Maula Prison
- Interactive map of Maula Prison
- Location: Lilongwe, Malawi; 13°58′10″S 33°46′1″E﻿ / ﻿13.96944°S 33.76694°E;
- Status: Operational
- Security class: Maximum (male and female)
- Capacity: 800
- Population: 2,800 (in 2018)
- Opened: c. 1965
- Managed by: Malawi Government

= Maula Prison =

Prison in Lilongwe, Malawi

Maula Prison is a maximum-security prison located in Lilongwe, Malawi. The overcrowded prison is for men, women, and young offenders. The shortages include cells, toilets, showers, taps, and food.

== History ==
The prison was constructed in about 1965 to hold 800 people during the presidency of Hastings Kamuzu Banda. The prison is the largest in the country and it is over-crowded. Cells designed for 60 people contain over 190. Many Ethiopian migrants are held here. In 2016, there were 2,650 prisoners. It was reported that 160 of these may have completed their sentences, but they had not been released, as these migrants must pay for their own deportation. A single tap can be shared by 900 and a toilet can serve 160. Nearly 200 share a shower. Beans are served once a week to supplement the daily meal of corn flour porridge.

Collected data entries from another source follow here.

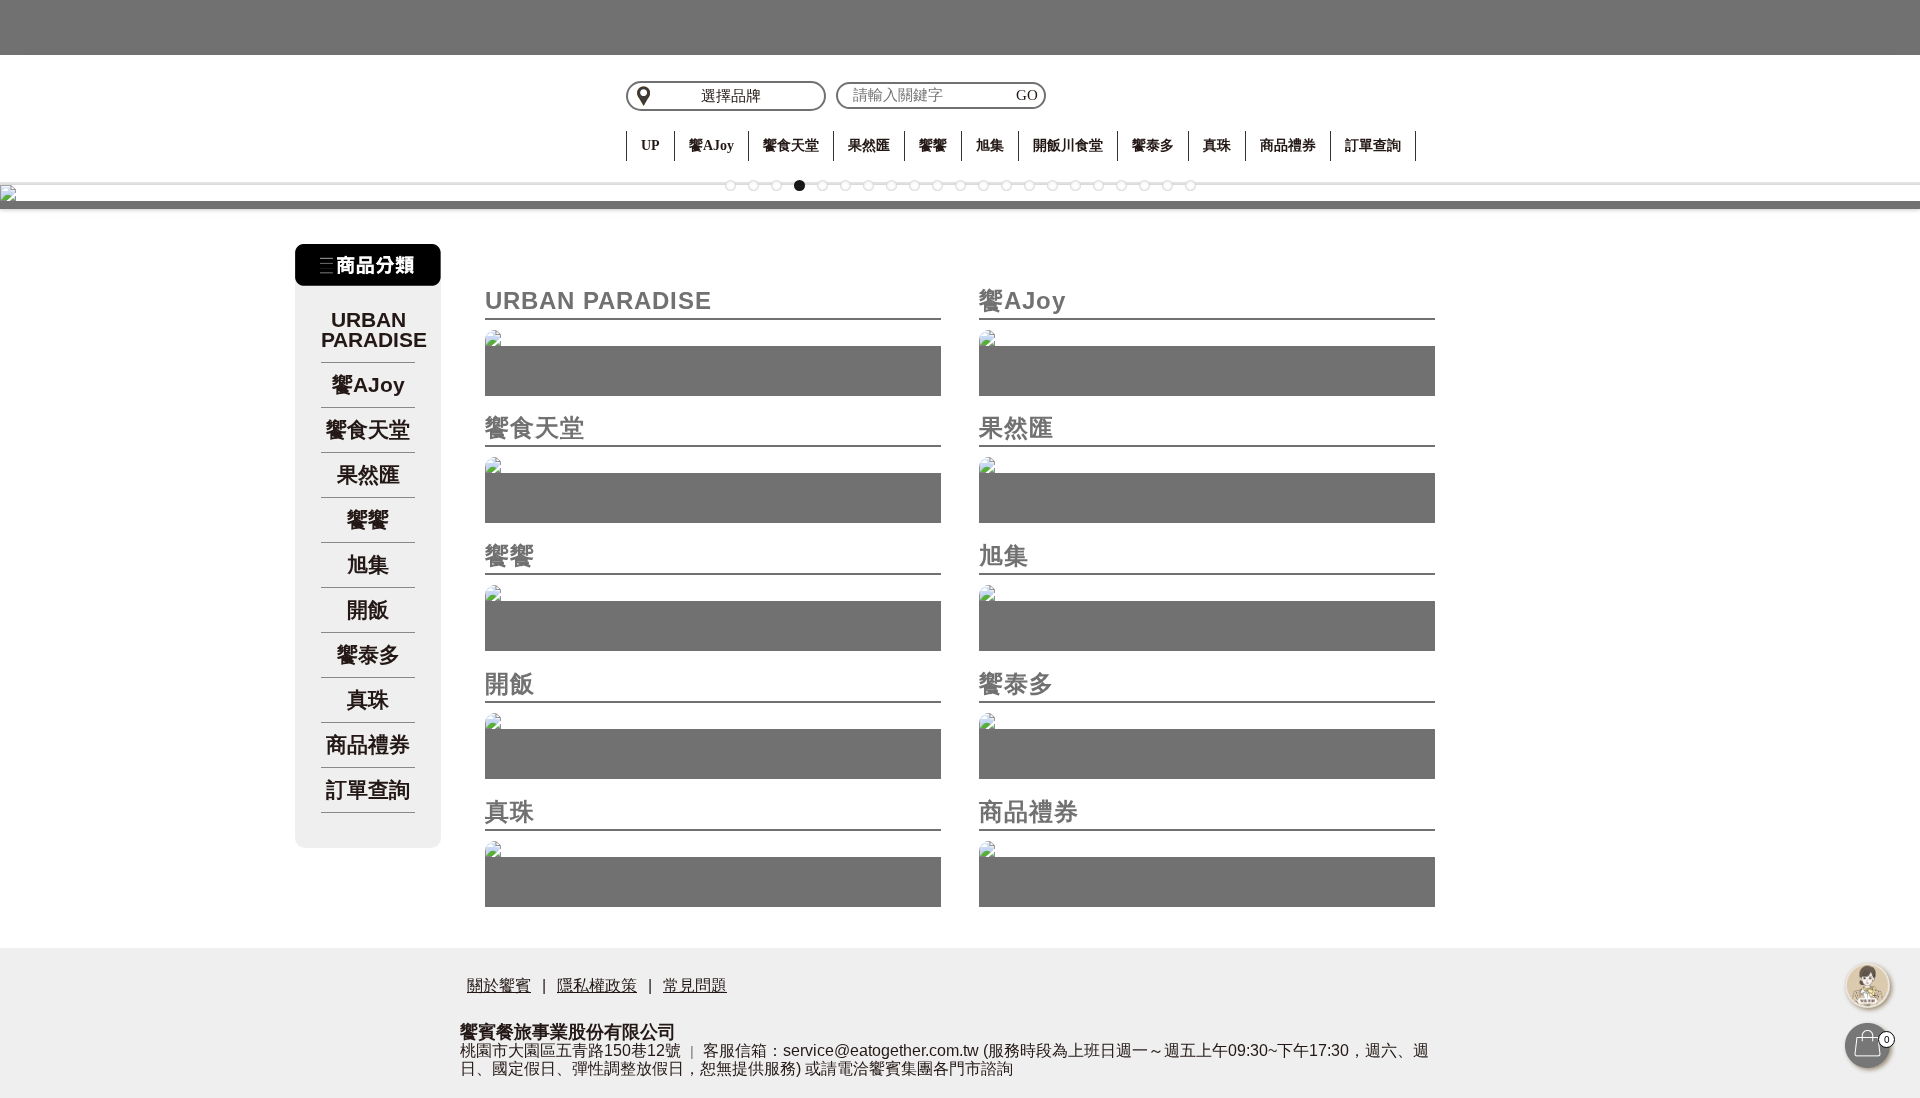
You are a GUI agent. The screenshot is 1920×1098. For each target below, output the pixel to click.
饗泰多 (1153, 145)
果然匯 (869, 145)
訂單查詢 (1373, 145)
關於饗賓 (499, 985)
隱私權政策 (597, 985)
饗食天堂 (791, 145)
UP (650, 145)
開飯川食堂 (1068, 145)
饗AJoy (711, 145)
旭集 (990, 145)
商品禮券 (1288, 145)
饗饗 (933, 145)
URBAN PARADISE (368, 329)
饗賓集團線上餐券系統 (520, 115)
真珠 (1217, 145)
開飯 (368, 609)
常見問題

In 2018, the population was said to have been 2,800.

Medicins Sans Frontiers has offered medical services there since 2014, not only to the inmates but also to the poorly paid staff, as they cannot afford to consult a doctor.

In 2022, Rudo Chakwera was at the prison entertaining the prisoners in the young offenders section. She was there with other musicians including Chikondi Wiseman. The facility was new and facing challenges including a lack of food. The young offenders' education was not supported. In 2024, Malawi Human Rights Commission secretary Habiba Osman welcomed the move of nearly sixty of them to an alternative facility, so that they could study for their primary school-leaving certificate.

== Corruption ==
In 2016, four prisoners escaped from a cell holding 100. The authorities arrested two of the warders suspecting collusion. In September 2021, wildlife trader Lin Yunhua was sentenced to 14 years in prison for both illegal trading and money laundering. He had dealt in tonnes of pangolin scales, rhino horn and ivory and was expected to be deported. In 2021, it was revealed that he had allegedly offered a large bribe and to pay for the completion of a house for the officer-in-charge of Maula Prison, Aaron Ganyavu. The bribe was offered in the hope of influencing the judge, Violet Chipao, to give Lin Yunhua a more lenient sentence. In 2025, Lin Yunhua was surprisingly pardoned by President Lazarus Chakwera, but was rearrested by the Anti-Corruption Bureau.